How to create a user in rancher api?


I have been trying to create a user in rancher api and i have only partially succeeded.

With the below api call I’m able to create a user named “testuser3”

-H ‘Accept: application/json’
-H ‘Content-Type: application/json’
-d ‘{“description”:“test account”, “kind”:“user”, “name”:“testuser3”}’

But the problem with above call is, I’m able to create user but there is no username created for the user as you could see in the attachment.

Few topics in the forum led to /v1/localauthconfigs but that is for enabling localauth in rancher I believe.

I have Local auth enabled in rancher.

Thank you.

It’s two separate requests, one to create the account and another to assign the password. In the response to the first one (what you have is fine) you’ll get the account id, then

curl -X POST ... \
  -d '{"publicValue":"yourusername","secretValue":"yourpassword","accountId":"1a114"}'  \

Thank you Vincent, it’s working.

Thanks @vincent, this has been very helpful.

I got totally confused with the different resources like credentials, apiKeys, passwords and registrationTokens.

What I’ve learned so far: Instead of interacting with the credentials resource API, better deal with the more specific and therefore higher level API resources mentioned above.
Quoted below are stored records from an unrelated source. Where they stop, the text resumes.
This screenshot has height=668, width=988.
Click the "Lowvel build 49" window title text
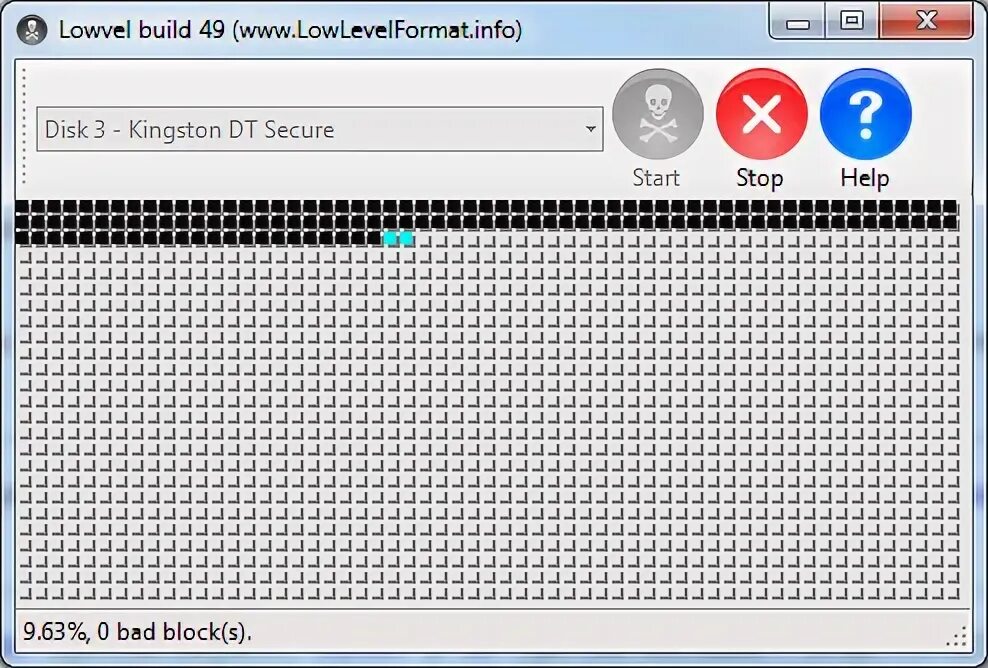click(142, 30)
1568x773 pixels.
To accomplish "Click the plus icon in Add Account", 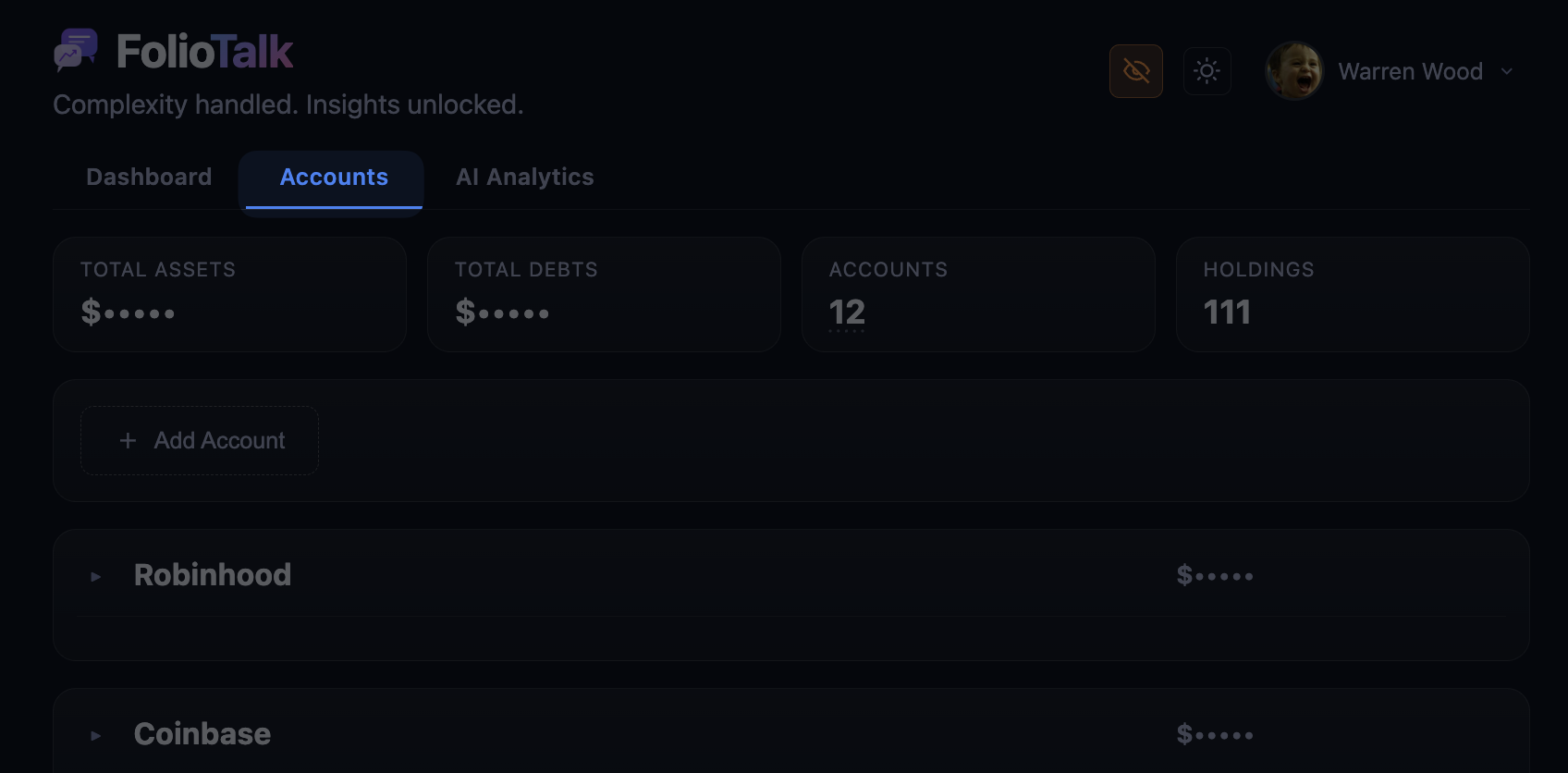I will (x=129, y=441).
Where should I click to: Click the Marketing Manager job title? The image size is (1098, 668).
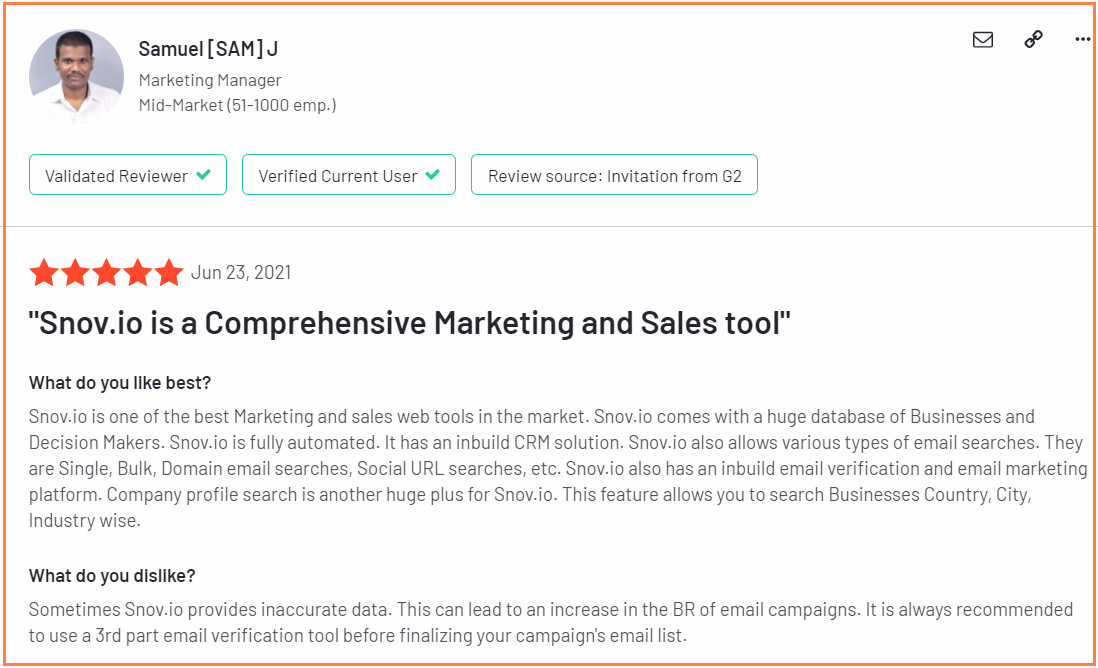point(210,81)
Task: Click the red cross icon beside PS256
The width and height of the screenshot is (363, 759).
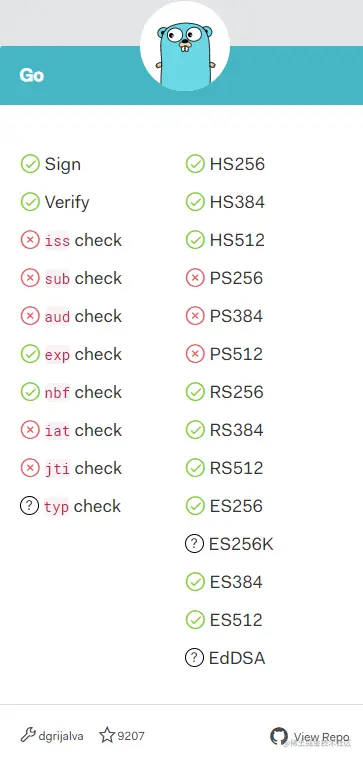Action: click(x=195, y=278)
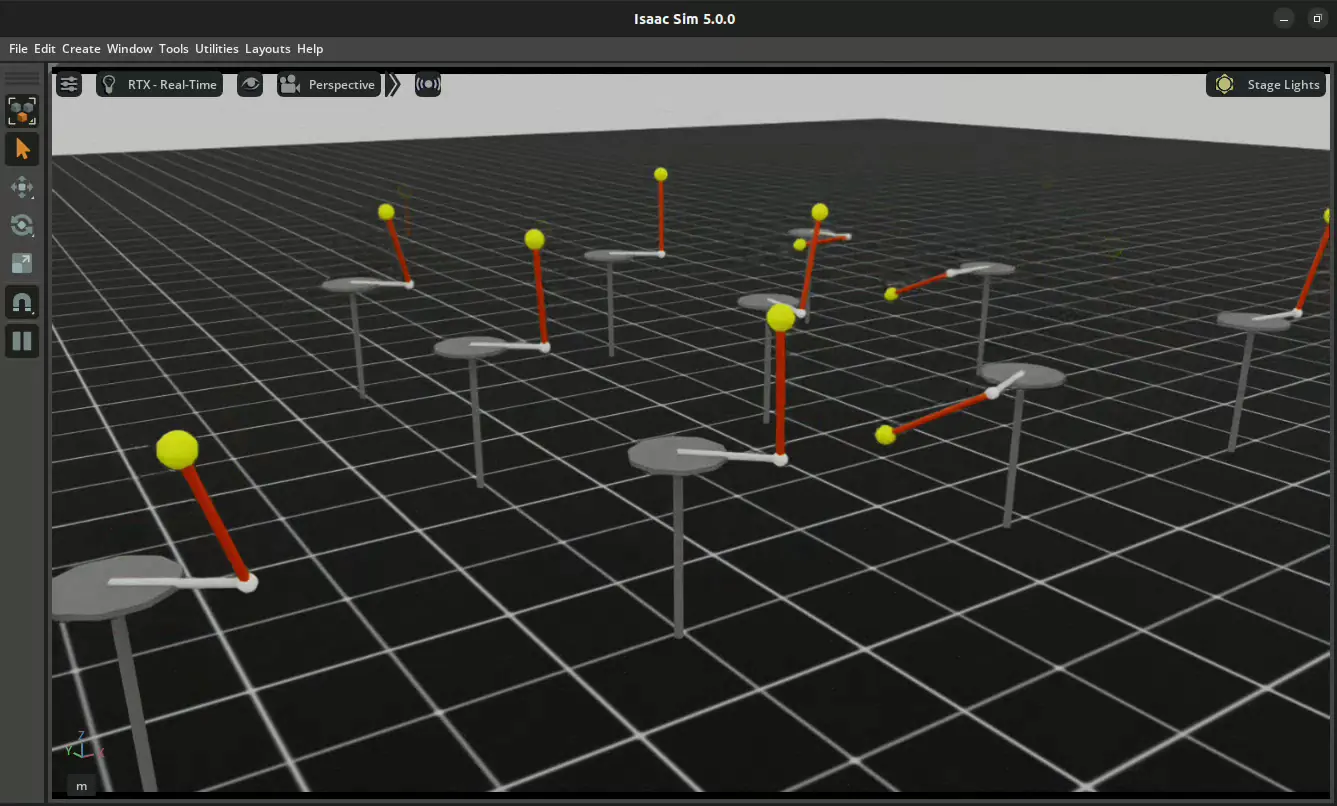Open the viewport settings sliders icon

click(x=69, y=85)

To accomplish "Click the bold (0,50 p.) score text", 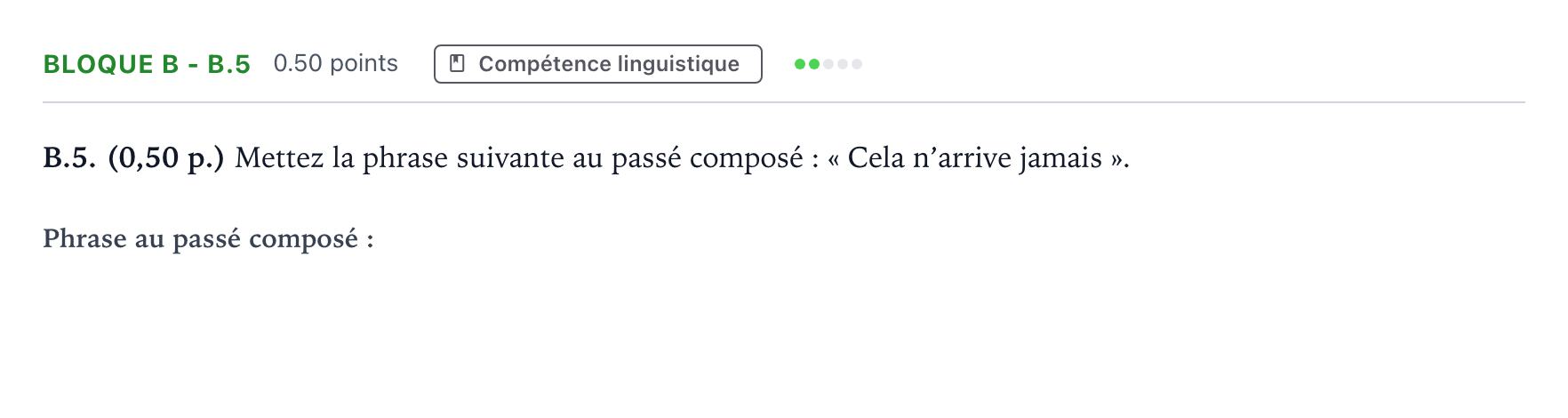I will (166, 158).
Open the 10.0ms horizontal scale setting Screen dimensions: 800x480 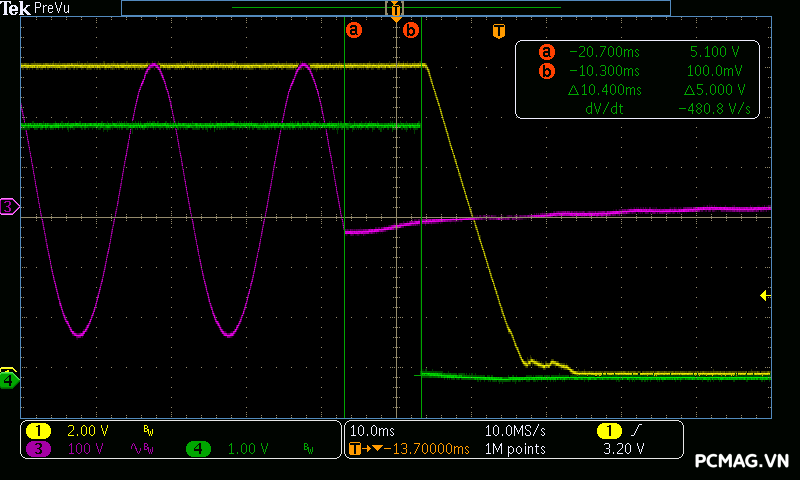click(372, 430)
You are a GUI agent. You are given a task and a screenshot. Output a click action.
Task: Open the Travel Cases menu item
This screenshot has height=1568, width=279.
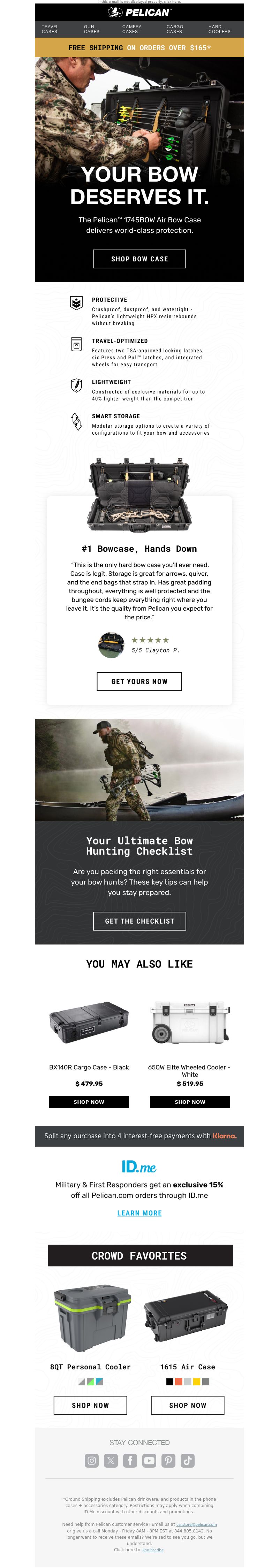pyautogui.click(x=50, y=29)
Am I right or still on the wrong path?

They are “subclasses” of credential, so yes generally you would want to work with the specific type.

1 Like

@vincent Need to bother you with more questions regarding the semantics of user handling - need more clarification:

  • What is the meaning of the identity resource? As I understood it, its the link between external auth provider like OpenLDAP or Github or whatever and the local configured accounts. So we have transitional data here which is only valid as long as an account has been authenticated via this external auth provider? I could not find any database manifestation of this resource. Where is this data maintained?

  • While creating a project I can also feed the API with the list of members of this project. I need to specify the role and the externalId. What is the externalId referring to? With local authentication enabled, the externalId seems to refer the local account id, but with OpenLDAP authentication enabled the exernalId referring to the Distinguish Name of the user object in the LDAP tree which is only resolvable via the identity resource. So question is, where is this foreign key relationship pointing to?

  • What are projectmember used for? Naturally this thinking brought me to the projectmember resource. This would enable me to separate the tasks of creating an project and adding member to it. But if I create an project manually via the UI (where its called environment) and add member to it, they do not appear in the projectmember resource. What am I missing here? Is this a legacy leftover or created for future use?

Sorry for being that verbose, but I am trying to write a deployment mechanism for Ansible which deploys Rancher/Cattle with basic configuration like authentication, user handling, environment handling and agent auto-registration. And I got stuck in making sense out of my observations. My questions aim at being able to generically process these resources.


@vincent Ok, let me condense these questions into just a single one: How do I add project members to already created projects under different authentication provider (local auth, LDAP) via API?


Sorry, missed this…

Identities are the way you interact with the users/groups/orgs/teams/whatever that the auth provider has available. The data comes from the auth provider and is not saved in the database (except for localauth, where we are the provider too).

externalId and externalIdType are, as far as you should be concerned, opaque strings that come from the auth provider and identify a specific resource. They’re “external”, not “foreign”, because we are not the authority for who a person is or what users are part of a group, etc. It’s pointing to an entry in the external provider, encoded in whatever way makes sense to them (for LDAP it’s the entry’s DN, for GitHub the account’s user_id, etc)

The members array on a project is the list of identities that can use that project. To change it you use the setmembers action on the project. I’m guessing you’re looking at /v1/projectMembers, which isn’t a top-level type that should be actually visible, it’s just the input type for the setmembers action. If you are an admin there are a bunch of irrelevant top-level types that are shown, which will be fixed in an API v2 (along with renaming project->environment and environment->stack, and other things).

1 Like

Hello @vincent,

I have noticed a weird thing (I am on v1.5.2). This command does the job but still the username doesn’t populates in the Accounts page until the user logs in once.